ELISABETH PAYNE ROSEN
HALLAM’S WAR
Hugh and Serena Hallam have made the decision to leave everything they knew in Charleston behind them, hoping to create a stable, productive home for themselves and their three children in the near-wilderness of West Tennessee. Though now war may loom on the horizon, life at Palmyra is good, for both themselves and—they believe—their slaves.
Hugh is convinced that reasonable men of good will with a tolerant respect for their countrymen might yet prevail against the increasingly tense atmosphere that is dividing the two American cultures. Capable and practical, he is nevertheless considered by his neighbors to be an idealist, with progressive notions concerning the science of agriculture and the requirements of Southern commerce, an ambivalent attitude toward slavery, and a confidence about the way things should be done. But when events move their entire world toward destruction, Hugh’s values are put to the test, with only his surpassing love for Serena and his belief in himself to possibly sustain him.

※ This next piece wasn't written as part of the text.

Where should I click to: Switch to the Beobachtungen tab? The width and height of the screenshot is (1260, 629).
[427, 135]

Hallam’s War is the saga of one man’s struggle to defend his family, his neighbors and his honor, and of the moral compromises forced upon an otherwise good man caught in a maelstrom that leaves him no acceptable choices. A man of remarkable resilience, resourcefulness and contradictions, Hugh must learn to face his own conscience with as much courage as he displays at Shiloh. Ultimately, Hugh and Serena confront the reality surrounding their relationships with their neighbors and with their slaves. If neither of them is completely transformed, each takes a step toward a new understanding.

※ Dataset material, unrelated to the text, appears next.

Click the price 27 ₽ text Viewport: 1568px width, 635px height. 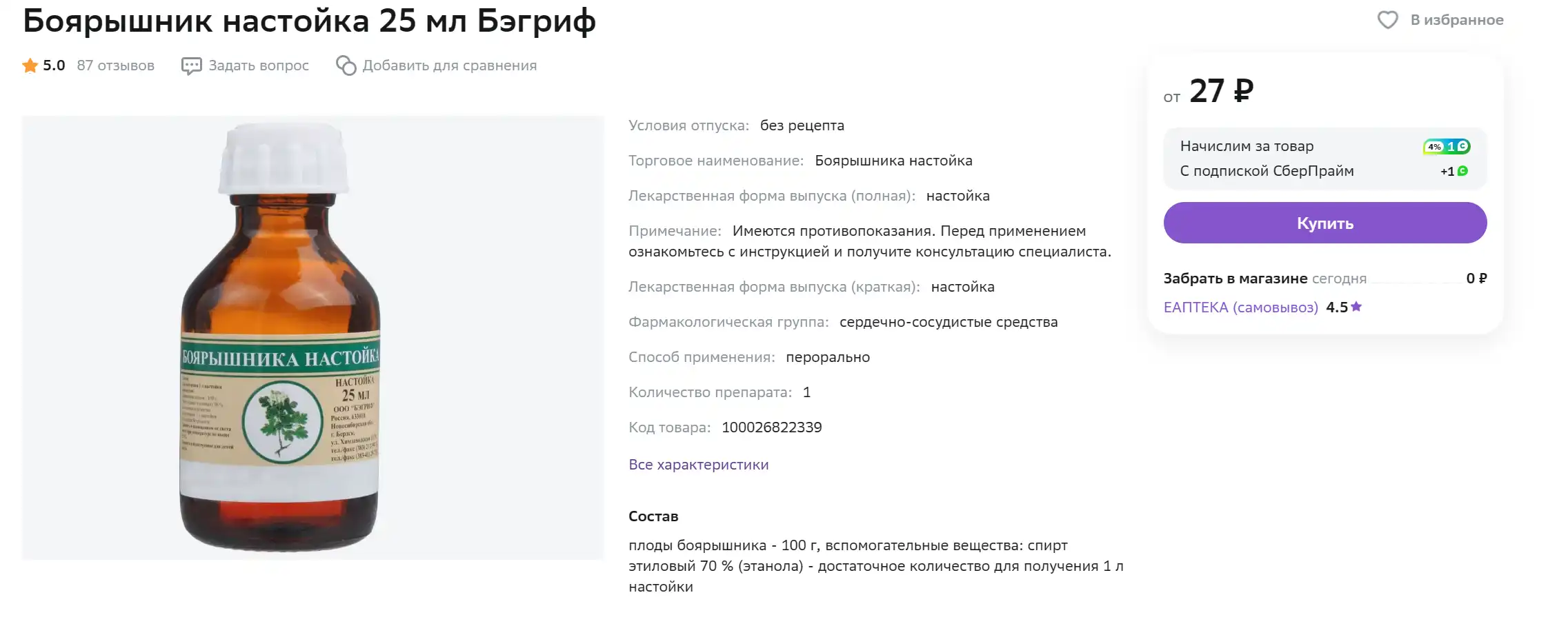[x=1221, y=91]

Elisabeth Payne Rosen’s near-epic debut is thoughtful, authentic and carefully researched. From Nashville and Memphis to Richmond, Charleston and Washington D.C., and across the bloody battlefields of Shiloh and Bull Run, Rosen brings vividly to life a heart-rending tale that resonates with deep personal grief shot through with moments of beauty and joy. In the end, there is hope for reconciliation among us all, even in the face of all the struggles that lie ahead.
The early morning darkness reminded Hugh Hallam of Mexico; then as now he had saddled his horse before dawn and ridden out while the others slept, to survey the territory around San Augustín before the day’s assault and get the feel of the land in his bones. He wondered why he should think of the war now, when peace lay over the fields and the heat of the day was still a long way off. Beyond the fences, the cotton lay in dark, leafy rows in the fading starlight, nothing like the stony wasteland of the pedregal fourteen years ago, before the battle that would rage all day towards Churubusco.
Behind him in the silent house, his wife, Serena, would have drowsed back into sleep by now. They had made love early, while it was still cool. He remembered her body on the bare sheets, the heat and softness of her skin. No smoke arose yet from the brick kitchen as he rode by: Markie was not yet up. He had drunk a cup of cold water from the cistern on his way out.
The moon had set by the time he closed the last gate behind him and headed out towards the orchard, past the long, low house and through the two short lines of slave cabins. He had built the first of them himself—his only shelter that first winter in Tennessee, when he’d left Serena and the children behind and come out ahead to clear the land. The others he had added as necessity dictated over the years. They were small, plain structures, but of good quality by the standards of the neighborhood; he had allowed his slaves to build their own chimneys of solid brick, purchased by himself at the mason’s, and not the usual wattle and daub that managed to catch fire once or twice a year. Each cabin had a small yard where its inhabitants could keep chickens or tend a patch of greens.
Five of the cabins were silent and dark now, their narrow doors open to catch the coolness of the night air. In the sixth cabin a candle burned. French would be awake, studying the advertising circulars he had picked up yesterday in Kinlock. Hallam paused in front of his door, then resisted the impulse to intrude. It would be a long day; let him have his privacy before it began.